「Heartbleed」が世界を震撼させて1年が経とうとする今、新たな脆弱性「VENOM」が再び世界を揺るがそうとしている。
セキュリティ企業CrowdStrikeが極めて危険性の高いゼロデイ脆弱性を新たに発見した。「VENOM(Virtualized Environment Neglected Operations Manipulationの略)」と名付けられたこの脆弱性を悪用されると、仮想マシンを運用するデータセンター全体の制御を内部から奪われる恐れがある。
VENOMは仮想フロッピーディスクコントローラという、仮想化ソフトウェア内のレガシーコンポーネントに発見された。これはレガシーコンポーネントではあるが、一部の広く普及している最新の仮想化ソフトウェアにも搭載されている。オープンソースのエミュレータ「QEMU」に端を発するこの脆弱性は、実は2004年から存在していた。セキュリティ研究者のDan Kaminsky氏は、このようなレガシーコンポーネントには誰も目を向けないため、10年以上も脆弱性が見過ごされてきたのではないかと述べている。VMware、Hyper-V、Bochsはこの脆弱性の影響を受けないとみられるが、「Xen」「KVM」「VirtualBox」など、広く普及している仮想化ソフトウェアの一部はこのレガシーコンポーネントを搭載しており、攻撃に対して脆弱な状態である。
今日のデータセンターでは、顧客企業のシステムは規模の大小を問わず仮想マシン内で稼働されている。各仮想マシンはリソースを共有するよう設計されているが、仮想マシンを駆動するハイパーバイザ上では、各仮想マシンは独立した要素として動作している。しかしこの脆弱性により、攻撃者は自身の仮想マシンの境界線を突破し、ホストにアクセスしてコードを実行できる可能性がある。ホストシステムと、そのホスト上で稼働する他の顧客の仮想マシンにアクセスできるようになる可能性がある。さらに、データセンターのネットワークに接続されている全デバイスの制御を攻撃者に掌握される可能性がある。
脆弱性を発見したCrowdStrikeの研究者であるJason Geffner氏によると、影響を受ける仮想マシンは全世界で膨大な数に及ぶ可能性があるという。
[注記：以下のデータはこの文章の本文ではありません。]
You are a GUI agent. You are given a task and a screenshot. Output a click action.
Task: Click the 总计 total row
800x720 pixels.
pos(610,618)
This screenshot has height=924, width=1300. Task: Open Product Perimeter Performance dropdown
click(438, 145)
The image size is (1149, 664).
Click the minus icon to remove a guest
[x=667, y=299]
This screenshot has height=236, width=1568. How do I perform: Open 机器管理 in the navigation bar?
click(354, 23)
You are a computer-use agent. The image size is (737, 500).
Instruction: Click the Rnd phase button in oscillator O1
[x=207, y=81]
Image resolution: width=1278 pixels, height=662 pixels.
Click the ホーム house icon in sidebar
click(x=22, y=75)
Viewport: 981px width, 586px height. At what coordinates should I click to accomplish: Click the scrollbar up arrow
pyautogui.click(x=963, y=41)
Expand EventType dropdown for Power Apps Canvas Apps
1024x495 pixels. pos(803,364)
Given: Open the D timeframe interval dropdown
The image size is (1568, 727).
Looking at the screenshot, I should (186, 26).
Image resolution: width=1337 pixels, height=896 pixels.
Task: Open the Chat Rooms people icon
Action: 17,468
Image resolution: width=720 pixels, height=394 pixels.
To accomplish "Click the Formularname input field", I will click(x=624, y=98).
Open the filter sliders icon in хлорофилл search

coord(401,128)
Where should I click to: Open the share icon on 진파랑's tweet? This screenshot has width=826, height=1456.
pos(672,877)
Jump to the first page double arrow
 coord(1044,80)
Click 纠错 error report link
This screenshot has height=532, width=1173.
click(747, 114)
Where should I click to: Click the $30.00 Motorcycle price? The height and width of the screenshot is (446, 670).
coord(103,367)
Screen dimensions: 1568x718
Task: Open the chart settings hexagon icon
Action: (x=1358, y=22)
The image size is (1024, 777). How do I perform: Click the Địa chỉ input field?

同氏は分かりやすいたとえ話として、「Heartbleedが窓から家の中を覗き込んで情報を収集するような攻撃だとすれば、VENOMは近隣の家すべてに押し入るような攻撃だ」と述べている。
攻撃者が脆弱性を悪用するためには、まずrootなどの高度な権限で仮想マシンにアクセスする必要があるが、Geffner氏によれば、標的のクラウドサービスから仮想マシンをレンタルし、そこを足掛かりにハイパーバイザを攻撃するのは簡単だと述べている。
CrowdStrikeは、仮想化ソフトウェアの各ベンダーが、脆弱性の情報が開示される米国時間5月13日までにパッチを用意できるように支援していたと述べている。同社によると、多くのベンダーは独自のハードウェアとソフトウェアを提供しているので、基本的には数千の対象システムにもダウンタイムなしで自動的にパッチを適用できるという。しかしパッチを自動的に適用できないシステムを運用しているデータセンターは、影響が懸念される。
関連各社は既に対応を始めている。QEMUの修正は現在、ソースコードで提供されている。Xenはx86仮想マシンを稼働させている全てのXenシステムが脆弱性の影響を受けるとして、Xen 4.2.xとそれ以降を対象とする修正をリリースした。
「Red Hat Enterprise Linux(RHEL)」は、全てのバージョンで攻撃を受ける可能性がある。Red Hatはシステム管理者に対し、「yum update」または「yum update qemu-kvm」コマンドを使ってシステムをアップデートするよう推奨している。その後、ゲスト(仮想マシン)を「パワーオフ」した上で改めて起動する必要がある。再起動するだけでは古いQEMUバイナリが使われてしまうため、不十分だという。
Debianのパッチ進捗(しんちょく)状況は、Debianのセキュリティトラッカーサイトで公開されている。Ubuntuはパッチの手順を公開している。
SUSE Linuxも脆弱性の影響を受けるが、SUSE Cloudは影響されない。SUSEはまだVenomへの修正を準備中だ。
OracleはVirtualBoxへの修正をまだリリースしていない。
この記事は海外CBS Interactive発の記事を朝日インタラクティブが日本向けに編集したものです。